SOURCE TEXT:
********************

To coincide with the Art of Robert Noble exhibition currently running at The John Gray Centre, Haddington, until July 5, Sandy Moffat and Alan Riach introduce and explore his story: why has he been so neglected?

Alan Riach: Sandy, I’ve been looking at the little book celebrating the East Linton artist Robert Noble that goes with the current exhibition and even from the reproductions there it’s evident that he’s as good as some of the Glasgow Boys, just to start with.

Sandy Moffat: He’s unique in the Scottish art world of his time, both as a painter and a reformer. In a European context, he should be seen alongside Daubingy and the Barbican School. He was among the leaders of the movement that helped form the Society of Scottish Artists and became its first president in 1892. The SSA was a revolt against the establishment, the Royal Scottish Academy, and the need for it was felt by many young artists.

Alan: So Noble was a rebel against the moribund institutional establishment?

Sandy: You could say that. Like the RSA, the SSA held an annual exhibition, but unlike the RSA where the works of Academicians were automatically hung, members of the SSA had their works scrutinised by a democratically elected selection committee. That structure would ensure its own regeneration and prevent the accumulation of a reactionary hierarchy. Noble’s legacy as their first president was to oversee the birth of a new organisation – an artist’s co-operative if you like – that was much more youthful and progressive than the RSA and would exercise a real influence on the way Scottish art would develop in the 20th century.

Alan: But when I look at his work, there’s a conservatism, a patient attention to the detail of local realities, the inhabited landscapes and village communities he’s depicting. There’s a sense of affection that comes through in the warmth of the colours, and a sense of austerity and grandeur, in fact, that comes through in the scale of the skies and the whole context of the natural world. He presents these scenes with easeful accomplishment and a kind of painterly engagement that’s both exciting and reassuring. That’s an odd combination.

********************

[Collected data entries]
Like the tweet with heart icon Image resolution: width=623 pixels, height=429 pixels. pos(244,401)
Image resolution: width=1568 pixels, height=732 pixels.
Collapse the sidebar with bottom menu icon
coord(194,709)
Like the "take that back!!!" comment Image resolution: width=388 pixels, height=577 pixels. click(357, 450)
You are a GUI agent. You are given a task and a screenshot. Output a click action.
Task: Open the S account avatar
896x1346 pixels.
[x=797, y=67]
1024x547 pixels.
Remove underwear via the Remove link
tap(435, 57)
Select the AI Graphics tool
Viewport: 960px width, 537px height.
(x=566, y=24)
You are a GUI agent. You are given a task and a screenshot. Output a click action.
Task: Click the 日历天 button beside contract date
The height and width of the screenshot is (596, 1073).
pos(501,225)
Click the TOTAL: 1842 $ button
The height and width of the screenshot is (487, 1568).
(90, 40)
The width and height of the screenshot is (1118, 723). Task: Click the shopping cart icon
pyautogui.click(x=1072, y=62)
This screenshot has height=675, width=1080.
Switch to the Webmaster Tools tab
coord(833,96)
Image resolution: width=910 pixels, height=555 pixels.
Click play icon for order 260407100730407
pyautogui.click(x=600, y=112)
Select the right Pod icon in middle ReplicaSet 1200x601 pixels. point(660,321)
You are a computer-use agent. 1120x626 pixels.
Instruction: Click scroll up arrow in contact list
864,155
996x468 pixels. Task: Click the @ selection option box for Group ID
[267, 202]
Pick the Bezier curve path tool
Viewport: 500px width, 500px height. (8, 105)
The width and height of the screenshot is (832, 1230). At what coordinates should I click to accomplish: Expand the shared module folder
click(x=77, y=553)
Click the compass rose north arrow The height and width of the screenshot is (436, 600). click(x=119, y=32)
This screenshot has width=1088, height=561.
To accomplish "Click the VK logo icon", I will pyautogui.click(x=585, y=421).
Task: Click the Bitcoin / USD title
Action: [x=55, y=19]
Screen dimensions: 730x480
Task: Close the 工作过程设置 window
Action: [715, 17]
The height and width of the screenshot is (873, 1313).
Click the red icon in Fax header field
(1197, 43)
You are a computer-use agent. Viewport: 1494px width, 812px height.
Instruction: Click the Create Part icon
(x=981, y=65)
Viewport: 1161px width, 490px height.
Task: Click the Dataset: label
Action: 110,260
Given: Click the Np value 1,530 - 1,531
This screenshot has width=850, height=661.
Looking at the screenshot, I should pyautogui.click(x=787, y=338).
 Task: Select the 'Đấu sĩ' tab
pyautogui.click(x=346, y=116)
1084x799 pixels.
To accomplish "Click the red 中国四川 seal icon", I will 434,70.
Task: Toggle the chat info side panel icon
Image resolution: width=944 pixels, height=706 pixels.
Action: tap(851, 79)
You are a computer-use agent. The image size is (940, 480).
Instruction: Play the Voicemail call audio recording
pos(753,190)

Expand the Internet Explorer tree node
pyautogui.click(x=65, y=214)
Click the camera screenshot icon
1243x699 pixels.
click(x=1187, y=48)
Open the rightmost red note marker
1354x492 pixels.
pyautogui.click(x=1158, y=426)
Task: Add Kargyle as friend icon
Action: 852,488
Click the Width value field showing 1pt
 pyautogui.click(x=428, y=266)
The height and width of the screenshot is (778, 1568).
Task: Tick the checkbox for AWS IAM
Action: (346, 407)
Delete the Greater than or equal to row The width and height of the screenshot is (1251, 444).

********************

TASKS FOR THIS EXERCISE:
[1] Name every person the Robert Noble interview mentions by name.
[2] Reproduce the Robert Noble interview word for word, starting with "Sandy Moffat: He’s" and going on through "moribund institutional establishment?".
[3] Write the next part of the Robert Noble interview, picking up after its final line.

EXPECTED RESULTS:
[1] Robert Noble, Sandy Moffat, Alan Riach, Daubingy

[2]
Sandy Moffat: He’s unique in the Scottish art world of his time, both as a painter and a reformer. In a European context, he should be seen alongside Daubingy and the Barbican School. He was among the leaders of the movement that helped form the Society of Scottish Artists and became its first president in 1892. The SSA was a revolt against the establishment, the Royal Scottish Academy, and the need for it was felt by many young artists.

Alan: So Noble was a rebel against the moribund institutional establishment?

[3]
Sandy: He was certainly not a radical or a revolutionary. By all accounts, he was quiet and unassuming. One London critic said in 1895 that in his own painting he carefully avoided “the extravagance of the Glasgow young men.” His fellow-artists all describe him as broad-minded and tolerant of the various approaches to painting constantly coming to the fore. They praise him for his yeoman service to Scottish art.

Alan: So he himself might be described as an establishment figure?

Sandy: It’s not as simple as that. He was elected to the RSA almost as soon as he became president of the SSA. They wanted him on board, “inside the tent” and he remained loyal to both organisations and provided a valuable link between them. But that was when he was in his thirties.

Alan: So as a younger man he was more independently-minded?

Sandy: In his twenties, he was part of a group of younger artists influenced by the Barbizon School, committed to painting landscape directly from nature. This was a method that academic dogma decreed unacceptable as the basis for a finished painting. It took time for the work of the plein air painters to be properly appreciated. That would only happen when it became recognised that the spontaneity and immediacy of their paintings enhanced the viewer’s sense of sharing the painter’s response to nature.

Alan: That seems part of a wider European context.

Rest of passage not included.